━━━━━ RECORD EXCERPTS

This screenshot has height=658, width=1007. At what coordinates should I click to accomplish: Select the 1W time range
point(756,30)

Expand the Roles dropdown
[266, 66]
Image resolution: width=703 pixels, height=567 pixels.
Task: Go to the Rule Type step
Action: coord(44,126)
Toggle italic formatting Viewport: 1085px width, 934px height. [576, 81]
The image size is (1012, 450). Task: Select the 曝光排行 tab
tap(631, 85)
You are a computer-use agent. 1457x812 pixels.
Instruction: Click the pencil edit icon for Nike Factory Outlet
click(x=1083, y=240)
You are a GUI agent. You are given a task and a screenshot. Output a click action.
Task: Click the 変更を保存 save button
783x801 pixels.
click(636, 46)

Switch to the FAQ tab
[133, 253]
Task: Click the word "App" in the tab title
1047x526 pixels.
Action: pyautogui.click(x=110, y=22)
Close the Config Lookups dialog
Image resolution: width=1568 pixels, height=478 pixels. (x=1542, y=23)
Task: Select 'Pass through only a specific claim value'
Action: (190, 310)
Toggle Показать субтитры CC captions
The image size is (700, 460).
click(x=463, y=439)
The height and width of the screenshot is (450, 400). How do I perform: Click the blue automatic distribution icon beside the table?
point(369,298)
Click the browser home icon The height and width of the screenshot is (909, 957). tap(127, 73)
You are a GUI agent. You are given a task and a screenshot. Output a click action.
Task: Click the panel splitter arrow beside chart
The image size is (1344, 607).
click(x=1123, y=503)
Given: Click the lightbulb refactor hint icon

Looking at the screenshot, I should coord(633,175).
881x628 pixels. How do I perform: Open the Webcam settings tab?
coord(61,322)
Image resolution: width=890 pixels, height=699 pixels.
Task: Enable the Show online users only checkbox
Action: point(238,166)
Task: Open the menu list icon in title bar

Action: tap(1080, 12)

━━━━━━━━━━

- [WHAT YOU ARE ASKED TO DO]
Set each line down exactly, starting with the one that contains "The image size is (1344, 607)." and ending with the last line of the listing; add nothing else.

- [WRITTEN SOLUTION]
The image size is (1344, 607).
click(x=1123, y=503)
Given: Click the lightbulb refactor hint icon

Looking at the screenshot, I should coord(633,175).
881x628 pixels. How do I perform: Open the Webcam settings tab?
coord(61,322)
Image resolution: width=890 pixels, height=699 pixels.
Task: Enable the Show online users only checkbox
Action: point(238,166)
Task: Open the menu list icon in title bar

Action: tap(1080, 12)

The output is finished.